Wednesday, January 29, 2014

Parshat Terumah, (Exodus 26:15-26:30)-1/29/2014

I wish they were done with this silly Tabernacle. What is so funny is that my son created such a creation as a set for his animation that will be in the Whitney Biennal in March. It is an indoor tennis court, built to rigid specifications. Unknowingly he made it with similar proportions to the Tabernacle Tent. He spend about two years on the set, and fretted endlessly with detail after detail. The floor was made of little 2" squares of slate, each of which was split in half (by hand).
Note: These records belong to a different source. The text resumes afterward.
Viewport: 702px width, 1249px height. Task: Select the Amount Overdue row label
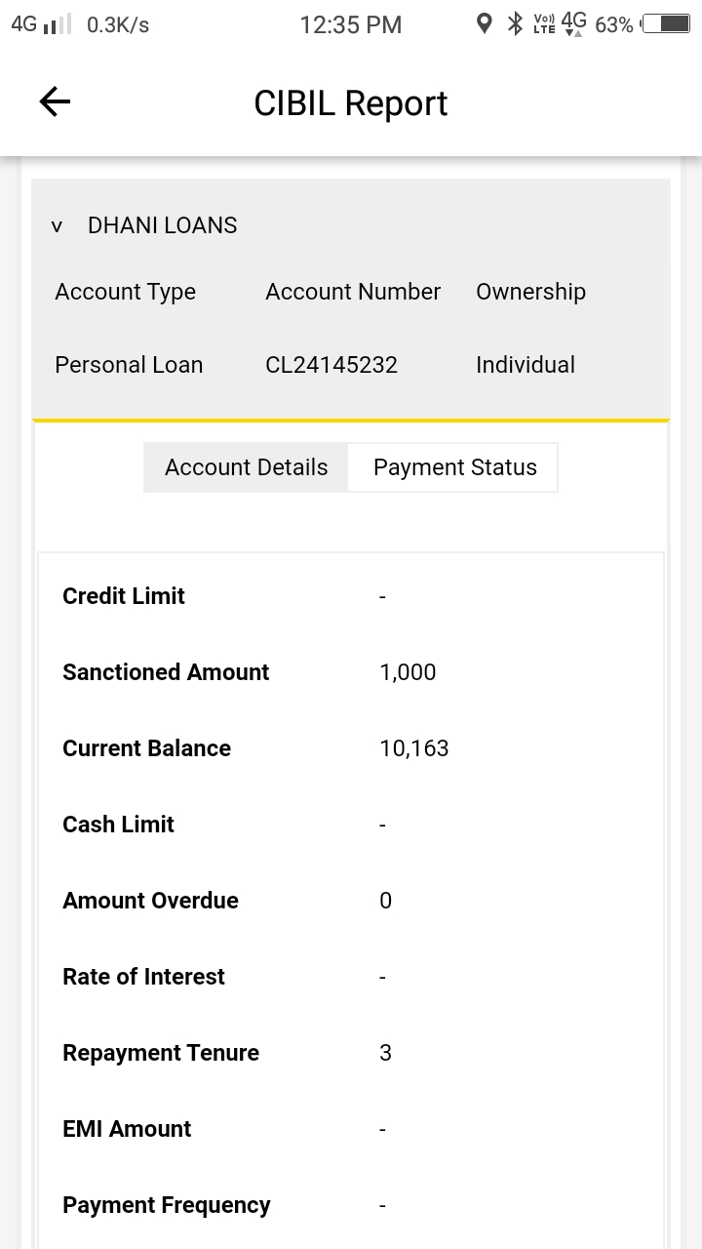click(150, 901)
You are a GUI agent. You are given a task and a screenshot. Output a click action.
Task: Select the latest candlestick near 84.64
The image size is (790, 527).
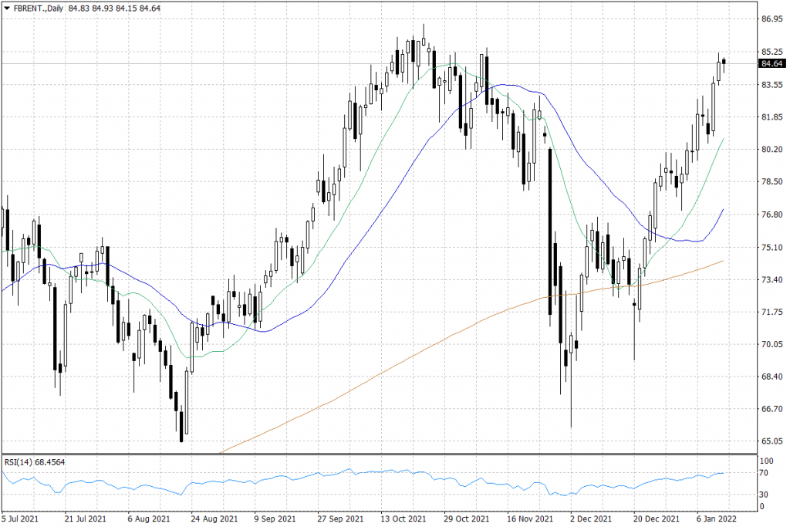coord(724,62)
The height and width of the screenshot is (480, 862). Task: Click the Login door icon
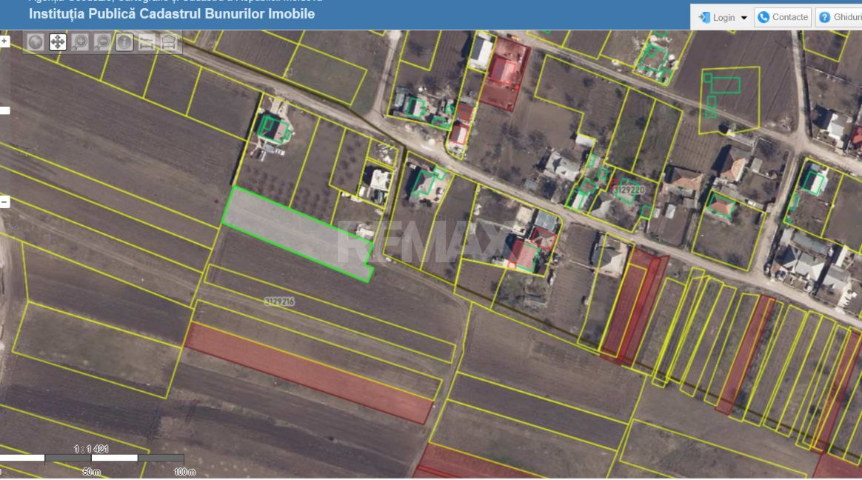(704, 18)
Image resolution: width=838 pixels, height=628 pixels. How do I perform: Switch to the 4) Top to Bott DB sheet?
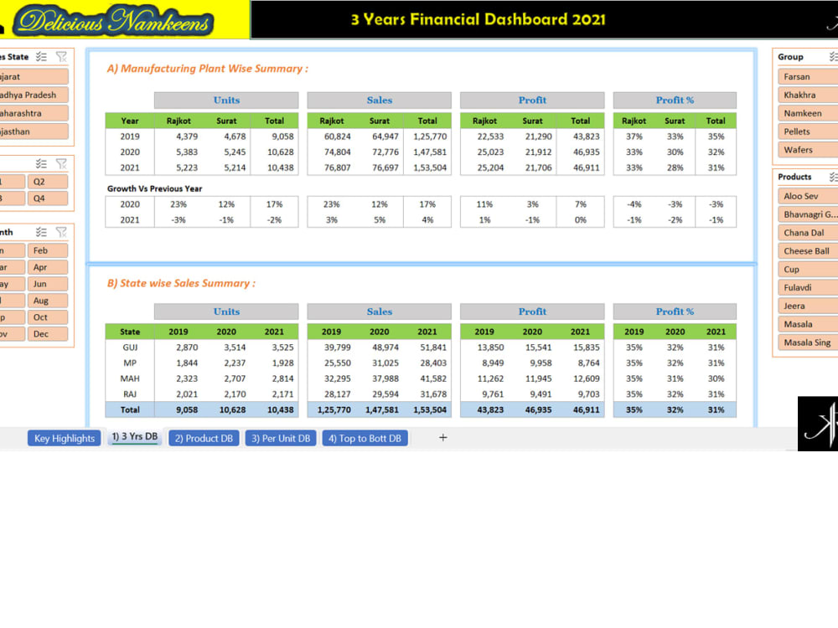[365, 438]
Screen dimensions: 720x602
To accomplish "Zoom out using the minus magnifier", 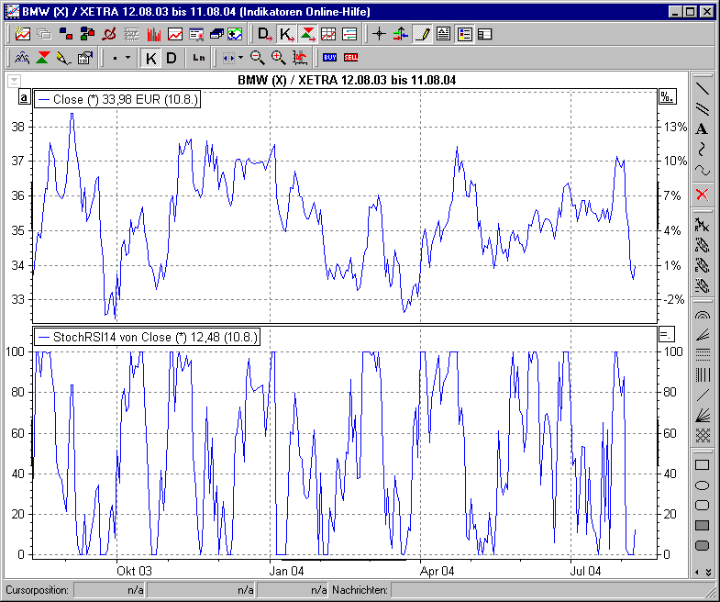I will click(x=258, y=58).
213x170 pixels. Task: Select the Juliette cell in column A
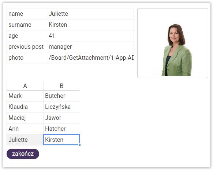[25, 140]
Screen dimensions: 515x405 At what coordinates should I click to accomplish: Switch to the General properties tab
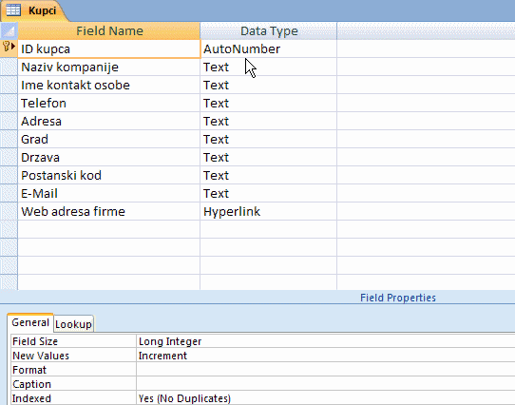(30, 322)
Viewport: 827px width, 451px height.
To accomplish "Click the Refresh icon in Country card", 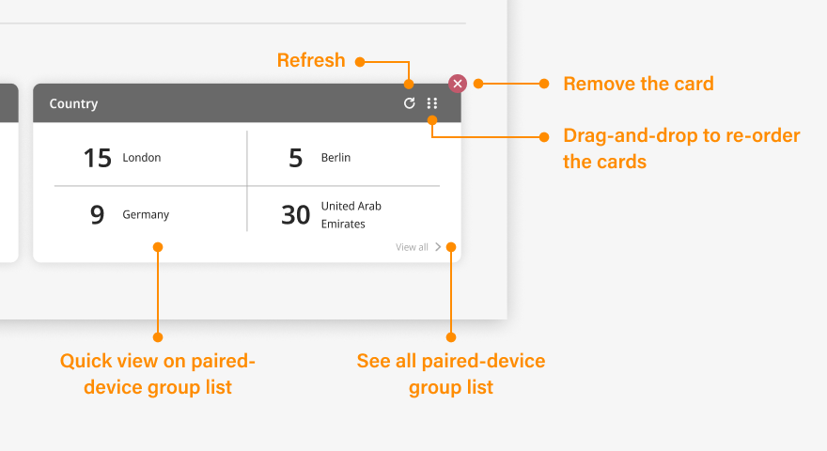I will pyautogui.click(x=409, y=103).
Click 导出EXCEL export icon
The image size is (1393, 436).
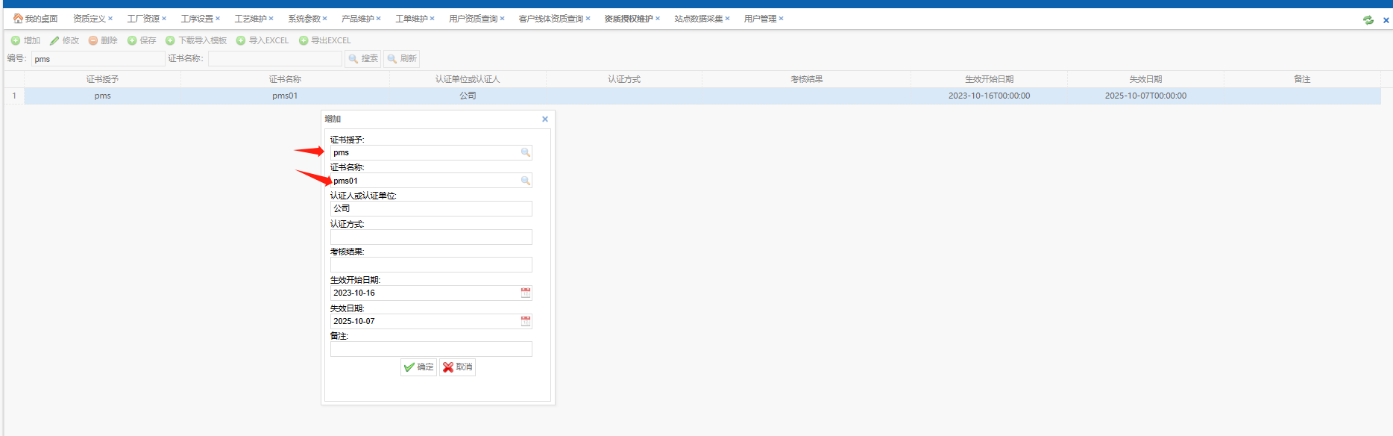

My wife does Japanese tea ceremony, and also makes implements for the ceremony. When she does a public ceremony with her teacher, they prepare for weeks, making sure every detail is right.

So what is this "detail" all about. How did we all inherit this drive for perfection? My obsession with doing every day a picture and a Torah blog post has the same ridiculous focus. Why? I don't get paid from this. I'm not looking for a job. I could just watch TV. Why do we come to life when we are told to make something beautiful? Does it matter? One of my challenges at the zen center is to stop before I open the door and to leave the crud of the day outside. Or is it really crud? Of course not. But there certainly is something to leave outside, so that as I go in, the air settles and peace is found. Then another set of instructions occur. Close the door quietly. Bow to the ino. Take your shoes off. Place them quietly in the rack. And on and on. It is all the stuff I grew up thinking I hated ... and now I love it.

There are numbers throughout the parshah: two planks, one ring, eight planks with silver sockets, sixteen sockets, ... What is that about? Attention to detail? Attention to glorifying G_d? There is one 15 foot cube sized room built that priests may only enter once a year on the day of atonement. Cool?

Why do we built with care? That question plagues my mind.